SÃO PAULO, SP (FOLHAPRESS) - Três mulheres morreram em acidente de trânsito na manhã deste domingo (9), em São Vicente, no litoral paulista. O motorista do veículo, que apresentava sinais de embriaguez, foi preso.
De acordo com a SSP (Secretaria da Segurança Pública), o empresário Ruy Barboza Neto, 26, dirigia um Audi Q5, avaliado em R$ 240 mil, perdeu o controle do carro, bateu em uma árvore e caiu em um córrego.
Procurada, a defesa de Ruy não respondeu até a publicação desta reportagem.
As vítimas foram identificadas como Geovana Ramos Reis, 26, Vitória Gomes Maximino da Silva, 22, e Bianka de Braz Feitoza Pinto, 25.
Uma quarta passageira, a cabeleireira Nicollie Kauane de Moura Fogaça, 22, teve ferimentos leves, foi encaminhada ao pronto-socorro e liberada. Ruy também foi atendido e liberado.
De acordo com o boletim de ocorrência, Nicollie contou que saía de casa de shows quando Geovana a convidou a pegar uma carona com Ruy, que era primo dela.
Nicollie afirmou que não conhecia nenhuma das pessoas no carro além de Geovana. Ainda segundo o boletim, Nicollie relatou ter percebido que Ruy apresentava sinais de embriaguez e dirigia em alta velocidade.
Ela disse que ficou acordada durante o trajeto e viu quando ele perdeu o controle do carro e não conseguiu fazer uma curva. O veículo, então, caiu no córrego.
A cabeleireira contou, ainda segundo o boletim, que o carro ficou cheio de água e que conseguiu sair após alguém quebrar os vidros.
A Polícia Militar Rodoviária afirmou que o empresário estava em alta velocidade, passou por cima do córrego, bateu em uma árvore e depois tombou.
Ainda segundo a polícia, Ruy apresentava sinais visíveis de embriaguez, como fala pastosa, odor etílico e confusão mental.
O empresário foi submetido ao teste de embriaguez passivo, que deu positivo.
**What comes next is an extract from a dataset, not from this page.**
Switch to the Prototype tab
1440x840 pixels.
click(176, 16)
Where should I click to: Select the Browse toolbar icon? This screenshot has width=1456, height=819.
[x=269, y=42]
Nesse exame, o aparelho é colocado próximo ao motorista, sem a necessidade de que ele sopre. Ele se recusou a fazer o teste tradicional.
Ruy foi preso sob suspeita de homicídio. Ele passou por audiência de custódia nesta segunda-feira (10) e a prisão em flagrante foi convertida em preventiva.